Лошадей гонят на пляж, на песчаную полоску между черной водой и меловыми утесами. Это всегда опасно, но все же не настолько, насколько сегодня, в день бегов.

В это время года я живу пляжем, дышу им. Мои щеки краснеют от ветра, швыряющего песок мне в лицо. Бедра натерты седлом. Руки болят от того, что я удерживаю две тысячи фунтов лошадиной плоти. Я забыл, что это такое — ощущать тепло, и что это такое — спать целую ночь подряд, и как звучит мое имя, когда его просто произносят, а не выкрикивают через несколько ярдов песка.

Я бодр, я полон сил…

Когда я направляюсь к утесам вместе с отцом, один из распорядителей бегов останавливает меня.

— Шон Кендрик, тебе десять лет! Ты еще этого не знаешь, но есть куда более интересные места для того, чтобы покончить с жизнью, чем этот пляж.

Мой отец наклоняется с седла и хватает распорядителя за плечо, как будто тот — беспокойная лошадь. Они некоторое время спорят на тему возрастных ограничений на бегах. Мой отец побеждает.

— Но если твой сын не выживет, — говорит распорядитель, — виноват в этом окажешься только ты сам.

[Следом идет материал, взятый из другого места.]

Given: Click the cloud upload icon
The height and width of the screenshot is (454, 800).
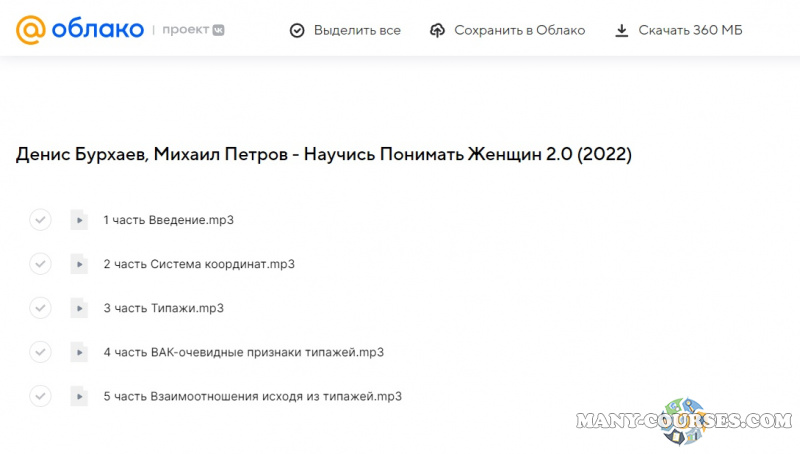Looking at the screenshot, I should pyautogui.click(x=437, y=30).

Мой отец даже не отвечает ему, просто пускает с места своего жеребца кабилл-ушти.

На пути к морю нас толкают и отпихивают мужчины и лошади. Я проскальзываю под одним из коней, когда тот встает на дыбы, а его всадник дергает за повод. Целый и невредимый, я оказываюсь у кромки воды, окруженный со всех сторон кабилл-ушти — водяными конями. Они тех же цветов, что и галька на пляже, — черные, красные, золотистые, белые, кремовые, серые, синие… Мужчины увешали уздечки красными кистями и маргаритками, чтобы ослабить опасность, исходящую от темного ноябрьского моря, но я бы не стал доверять свою жизнь горстке лепестков. В прошлом году водяная лошадь, сплошь увешанная цветами и колокольчиками, оторвала одному мужчине руку.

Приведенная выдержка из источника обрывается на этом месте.